[GIVEN DATA]
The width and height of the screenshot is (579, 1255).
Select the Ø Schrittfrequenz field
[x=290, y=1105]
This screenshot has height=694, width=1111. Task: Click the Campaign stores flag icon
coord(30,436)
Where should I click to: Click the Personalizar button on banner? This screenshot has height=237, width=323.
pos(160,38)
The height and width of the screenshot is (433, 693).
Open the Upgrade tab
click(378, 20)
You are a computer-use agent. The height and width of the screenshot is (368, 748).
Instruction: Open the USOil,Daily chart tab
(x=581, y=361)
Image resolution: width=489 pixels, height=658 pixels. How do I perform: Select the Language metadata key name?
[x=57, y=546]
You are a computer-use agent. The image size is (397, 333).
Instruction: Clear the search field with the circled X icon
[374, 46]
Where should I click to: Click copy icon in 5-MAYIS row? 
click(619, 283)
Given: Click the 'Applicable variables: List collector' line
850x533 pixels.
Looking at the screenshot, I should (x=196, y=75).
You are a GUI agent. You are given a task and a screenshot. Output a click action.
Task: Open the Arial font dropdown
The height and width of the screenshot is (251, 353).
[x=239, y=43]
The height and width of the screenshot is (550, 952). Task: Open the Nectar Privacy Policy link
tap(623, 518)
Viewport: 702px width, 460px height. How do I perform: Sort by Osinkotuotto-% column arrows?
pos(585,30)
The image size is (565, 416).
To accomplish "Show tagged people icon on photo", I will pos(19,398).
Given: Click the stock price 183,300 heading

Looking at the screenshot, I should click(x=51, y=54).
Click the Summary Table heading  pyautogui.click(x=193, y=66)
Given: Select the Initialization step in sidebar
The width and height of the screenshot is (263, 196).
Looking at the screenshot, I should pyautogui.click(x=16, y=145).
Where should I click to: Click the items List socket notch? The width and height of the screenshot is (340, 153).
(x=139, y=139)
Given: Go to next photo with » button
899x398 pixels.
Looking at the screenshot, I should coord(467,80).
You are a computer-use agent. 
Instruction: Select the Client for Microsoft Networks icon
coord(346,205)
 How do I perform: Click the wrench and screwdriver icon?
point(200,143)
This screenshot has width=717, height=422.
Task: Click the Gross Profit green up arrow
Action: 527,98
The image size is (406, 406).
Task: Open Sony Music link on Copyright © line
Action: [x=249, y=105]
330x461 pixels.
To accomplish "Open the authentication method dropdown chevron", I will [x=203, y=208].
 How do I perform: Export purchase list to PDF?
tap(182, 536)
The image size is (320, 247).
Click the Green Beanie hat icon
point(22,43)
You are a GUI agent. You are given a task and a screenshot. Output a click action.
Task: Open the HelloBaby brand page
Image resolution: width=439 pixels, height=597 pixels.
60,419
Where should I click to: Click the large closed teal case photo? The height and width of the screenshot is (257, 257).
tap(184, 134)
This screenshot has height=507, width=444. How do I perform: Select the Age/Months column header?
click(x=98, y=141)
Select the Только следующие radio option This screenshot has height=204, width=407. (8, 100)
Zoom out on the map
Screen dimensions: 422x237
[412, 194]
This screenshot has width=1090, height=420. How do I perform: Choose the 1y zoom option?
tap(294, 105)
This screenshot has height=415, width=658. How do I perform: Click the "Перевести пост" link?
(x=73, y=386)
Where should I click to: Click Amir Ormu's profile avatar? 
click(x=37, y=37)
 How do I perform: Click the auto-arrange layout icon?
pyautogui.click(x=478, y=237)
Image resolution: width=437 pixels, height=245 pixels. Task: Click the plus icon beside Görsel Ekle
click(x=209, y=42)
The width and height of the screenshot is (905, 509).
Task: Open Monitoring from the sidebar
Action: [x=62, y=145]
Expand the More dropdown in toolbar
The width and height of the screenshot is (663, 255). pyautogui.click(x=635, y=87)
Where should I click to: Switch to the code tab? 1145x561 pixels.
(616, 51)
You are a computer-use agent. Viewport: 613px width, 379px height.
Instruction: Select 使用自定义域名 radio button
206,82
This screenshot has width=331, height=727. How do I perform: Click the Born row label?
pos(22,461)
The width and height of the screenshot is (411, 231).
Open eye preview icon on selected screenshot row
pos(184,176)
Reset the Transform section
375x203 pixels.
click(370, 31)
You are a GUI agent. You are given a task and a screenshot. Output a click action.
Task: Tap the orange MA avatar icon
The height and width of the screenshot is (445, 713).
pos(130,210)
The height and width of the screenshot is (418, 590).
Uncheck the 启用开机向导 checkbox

[WORK ORDER] Wherever the word "accomplish" turns up in a line of the entries above, copy that line.

[ANSWER SECTION]
To accomplish "Show tagged people icon on photo", I will pos(19,398).
To accomplish "Open the authentication method dropdown chevron", I will [x=203, y=208].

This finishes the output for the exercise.